The pattern I have encountered in approximately every plant I have looked at: micro-stops contain 30–50 % of the total availability loss, and operators are usually surprised by this number, because the stops are individually short and invisible to them. The line "feels" like it is running. The machine data says otherwise. The operational implication is that a catalog which captures only stops above the threshold will undercount the performance loss by half, and the Pareto will point improvement teams at large stops that matter less than the cumulative micro-stop burden. The correction is a separate performance-loss analysis feeding off machine data alone — cycle-time deviation, expected-vs-actual output — which substitutes for operator classification in the below-threshold range. An industrial data historian or MES with time-series capability does this natively; a reason catalog alone does not. The two must be designed as complements, not as substitutes.

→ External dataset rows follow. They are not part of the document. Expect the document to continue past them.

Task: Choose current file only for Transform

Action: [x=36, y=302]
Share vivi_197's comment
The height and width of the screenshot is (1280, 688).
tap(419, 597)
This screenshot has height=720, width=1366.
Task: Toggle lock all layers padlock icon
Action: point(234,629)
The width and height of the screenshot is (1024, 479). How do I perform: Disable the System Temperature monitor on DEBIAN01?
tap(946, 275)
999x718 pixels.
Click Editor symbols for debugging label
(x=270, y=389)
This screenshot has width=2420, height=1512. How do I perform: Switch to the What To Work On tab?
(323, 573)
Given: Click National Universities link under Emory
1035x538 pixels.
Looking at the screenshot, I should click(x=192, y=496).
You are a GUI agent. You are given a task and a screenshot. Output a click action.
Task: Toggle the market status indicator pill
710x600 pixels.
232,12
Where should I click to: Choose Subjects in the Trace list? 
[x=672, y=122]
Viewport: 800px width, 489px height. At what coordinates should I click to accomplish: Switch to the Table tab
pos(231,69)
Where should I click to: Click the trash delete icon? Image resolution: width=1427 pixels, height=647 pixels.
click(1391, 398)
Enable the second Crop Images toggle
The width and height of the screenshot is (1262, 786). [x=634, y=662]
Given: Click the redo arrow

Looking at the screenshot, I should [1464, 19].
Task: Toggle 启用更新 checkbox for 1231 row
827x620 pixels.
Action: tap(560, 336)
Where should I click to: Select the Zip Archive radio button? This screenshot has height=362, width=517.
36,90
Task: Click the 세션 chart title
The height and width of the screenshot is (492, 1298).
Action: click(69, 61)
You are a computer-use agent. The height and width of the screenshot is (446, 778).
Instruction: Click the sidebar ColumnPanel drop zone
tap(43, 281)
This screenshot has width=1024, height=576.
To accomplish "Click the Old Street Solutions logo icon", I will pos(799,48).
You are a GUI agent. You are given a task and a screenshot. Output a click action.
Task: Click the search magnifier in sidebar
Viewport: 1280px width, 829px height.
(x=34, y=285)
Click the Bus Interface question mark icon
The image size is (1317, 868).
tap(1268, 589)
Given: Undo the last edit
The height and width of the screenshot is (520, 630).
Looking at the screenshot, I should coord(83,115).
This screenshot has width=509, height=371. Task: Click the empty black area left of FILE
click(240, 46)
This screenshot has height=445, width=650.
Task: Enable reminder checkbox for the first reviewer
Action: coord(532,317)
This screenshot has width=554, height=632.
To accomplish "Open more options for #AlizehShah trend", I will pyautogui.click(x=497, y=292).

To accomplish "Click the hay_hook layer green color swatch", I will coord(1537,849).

Modern PLCs produce hundreds of fault codes per line per shift. Most of these are self-clearing and operationally irrelevant; a subset indicates actual production-affecting conditions. The catalog-to-PLC bridge — mapping specific PLC fault codes automatically to specific Level-3 reasons — is the single largest data-quality improvement available in modern MES architecture, and the difference between a plant that still has the Political Reason Code problem and one that has substantially neutralised it.
| Stop type | Classification source | Operator role |
|---|---|---|
| PLC fault with unambiguous mapping (e.g. sensor fault, drive fault, emergency stop) | Auto-assigned Level-3 reason from fault-code-to-reason table | Confirm or refine in optional free-text context field |
| PLC fault with ambiguous mapping (e.g. line stop — multiple possible causes) | Auto-narrowed to category or subgroup; operator picks specific reason | Select specific Level-3 reason from filtered subset |
| Operator-initiated stop (e.g. material replenishment, quality check, planned adjustment) | Full operator classification | Pick from line-specific top-10 or full Level-3 tree |
| Stop during changeover | Auto-assigned to "Changeover" category; operator confirms phase | Confirm phase (teardown, clean, rebuild, qualification) |
| Micro-stop (< threshold) | Aggregated automatically as micro-stop; no operator entry | None |
A good fault-code-to-reason mapping table takes 2–3 days of engineering work per line type, eliminates roughly 60–70 % of operator-initiated classification, and largely defuses The Political Reason Code problem for the events it covers — because a PLC does not care about organisational friction. What the operator then classifies is the residual set that genuinely requires human judgement, which is both a smaller set and a cognitively simpler one.
Beyond The Political Reason Code and The Other-Bucket Drift, a small set of recurring failure modes appears in almost every plant I have audited. Recognising them early prevents years of low-quality data.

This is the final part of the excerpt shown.